Spiculosiphon oceana, discovered 30 miles off the southeast coast of Spain, is a single-celled foraminifer 4-5cm high. The Foraminifera are a group of amoeboids that are able to create a shell for protection, and this new variety is the largest known specimen in the Mediterranean. The species name, ‘oceana’ was given in honour of the non-profit organisation that collected the first samples.
The unusual appearance of this new species originally led researchers to mistake it for a multicellular carnivorous sponge. Its shell is composed exclusively of skeletal pieces of dead sponge known as spicules, collected from the seabed and glued together with a ‘protein glue’ similar to that used by sponges. It also feeds like a carnivorous sponge, extending pseudopods (a protist’s version of arms) outside its shell to feed on invertebrates that get trapped in the spiny structures.
This foraminifer belongs to a family of organisms known as schizaminids, of which only 11 species are known. S oceana is the second species of the Spiculosiphon genus and the only one in the Mediterranean. The only other species in this genus, S radiata, which was discovered in Norway at depth of 100m, is half the size of its Spanish relative.
The Top 10 Species list is compiled annually by an international committee of taxonomists and other experts from among the roughly 18,000 new species named during the previous year. It is published on May 22 to coincide with the birth date (May 23) of the Swedish botanist Carolus Linnaeus, who is considered the father of modern taxonomy.
The list also includes three other tiny newcomers to science: a miniscule skeleton shrimp from Santa Catalina Island in California, a clean room microbe that could be a hazard during space travel, and a teensy fringed fairyfly named Tinkerbell.

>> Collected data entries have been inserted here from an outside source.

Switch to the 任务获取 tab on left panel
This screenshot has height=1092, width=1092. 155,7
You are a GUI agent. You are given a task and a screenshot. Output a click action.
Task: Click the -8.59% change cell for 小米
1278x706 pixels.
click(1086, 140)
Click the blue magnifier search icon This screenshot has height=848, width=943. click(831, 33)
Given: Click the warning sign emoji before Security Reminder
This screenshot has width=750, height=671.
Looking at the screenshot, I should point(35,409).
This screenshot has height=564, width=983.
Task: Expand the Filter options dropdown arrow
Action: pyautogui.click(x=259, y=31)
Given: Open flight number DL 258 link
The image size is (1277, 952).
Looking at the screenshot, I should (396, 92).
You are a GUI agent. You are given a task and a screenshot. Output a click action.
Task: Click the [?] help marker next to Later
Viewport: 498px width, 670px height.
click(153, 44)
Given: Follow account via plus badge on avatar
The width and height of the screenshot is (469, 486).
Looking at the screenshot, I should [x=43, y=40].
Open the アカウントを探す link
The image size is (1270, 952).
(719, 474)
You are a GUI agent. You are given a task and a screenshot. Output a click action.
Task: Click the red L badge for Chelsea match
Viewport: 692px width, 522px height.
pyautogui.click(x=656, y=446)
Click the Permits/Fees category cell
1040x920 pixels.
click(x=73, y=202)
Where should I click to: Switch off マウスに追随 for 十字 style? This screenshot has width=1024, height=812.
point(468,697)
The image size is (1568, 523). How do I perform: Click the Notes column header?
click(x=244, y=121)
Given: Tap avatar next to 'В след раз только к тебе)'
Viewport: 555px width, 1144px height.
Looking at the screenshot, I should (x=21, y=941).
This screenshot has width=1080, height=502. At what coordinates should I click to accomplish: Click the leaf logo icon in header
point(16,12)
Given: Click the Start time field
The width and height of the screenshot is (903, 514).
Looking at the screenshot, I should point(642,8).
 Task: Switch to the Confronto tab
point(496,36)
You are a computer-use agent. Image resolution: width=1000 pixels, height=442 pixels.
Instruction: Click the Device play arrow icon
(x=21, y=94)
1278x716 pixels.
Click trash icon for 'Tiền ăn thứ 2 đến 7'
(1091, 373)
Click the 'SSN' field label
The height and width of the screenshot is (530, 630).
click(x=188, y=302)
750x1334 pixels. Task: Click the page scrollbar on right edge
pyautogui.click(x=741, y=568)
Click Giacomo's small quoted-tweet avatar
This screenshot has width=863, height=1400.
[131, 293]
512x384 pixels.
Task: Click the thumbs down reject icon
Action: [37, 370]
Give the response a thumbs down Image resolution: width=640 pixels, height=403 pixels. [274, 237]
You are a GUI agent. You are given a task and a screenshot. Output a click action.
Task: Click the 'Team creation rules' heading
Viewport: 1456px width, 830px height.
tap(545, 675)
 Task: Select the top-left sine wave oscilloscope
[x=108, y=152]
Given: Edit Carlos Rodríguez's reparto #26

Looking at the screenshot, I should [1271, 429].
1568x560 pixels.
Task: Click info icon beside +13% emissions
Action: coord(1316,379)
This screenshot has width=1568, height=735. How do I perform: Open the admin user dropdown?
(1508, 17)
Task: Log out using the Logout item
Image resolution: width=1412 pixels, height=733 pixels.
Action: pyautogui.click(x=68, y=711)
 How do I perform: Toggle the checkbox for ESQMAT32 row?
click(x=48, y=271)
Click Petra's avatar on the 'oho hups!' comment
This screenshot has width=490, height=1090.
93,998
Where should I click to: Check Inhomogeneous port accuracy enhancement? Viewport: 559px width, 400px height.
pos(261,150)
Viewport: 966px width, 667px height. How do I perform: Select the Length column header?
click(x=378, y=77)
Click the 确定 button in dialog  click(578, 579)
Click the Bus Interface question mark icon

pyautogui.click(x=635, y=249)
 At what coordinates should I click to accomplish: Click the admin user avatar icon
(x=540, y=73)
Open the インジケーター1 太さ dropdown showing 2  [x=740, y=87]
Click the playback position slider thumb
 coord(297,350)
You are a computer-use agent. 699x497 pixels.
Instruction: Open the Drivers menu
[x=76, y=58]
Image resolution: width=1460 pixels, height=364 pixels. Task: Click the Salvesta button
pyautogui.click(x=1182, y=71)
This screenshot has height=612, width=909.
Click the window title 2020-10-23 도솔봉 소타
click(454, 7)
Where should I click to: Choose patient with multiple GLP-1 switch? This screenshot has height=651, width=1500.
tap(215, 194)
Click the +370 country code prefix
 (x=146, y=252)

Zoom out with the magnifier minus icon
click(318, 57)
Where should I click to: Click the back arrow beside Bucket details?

Also on the list are a gecko that fades into the background in its native Australia and a fungus that, conversely, blazed its way into contention by virtue of the bright orange color it displays when it’s produced in colonies. Crawling slowly into the final spot on the alphabetical list is Zospeum tholussum, a tiny, translucent Croatian snail from one of the world’s deepest cave systems.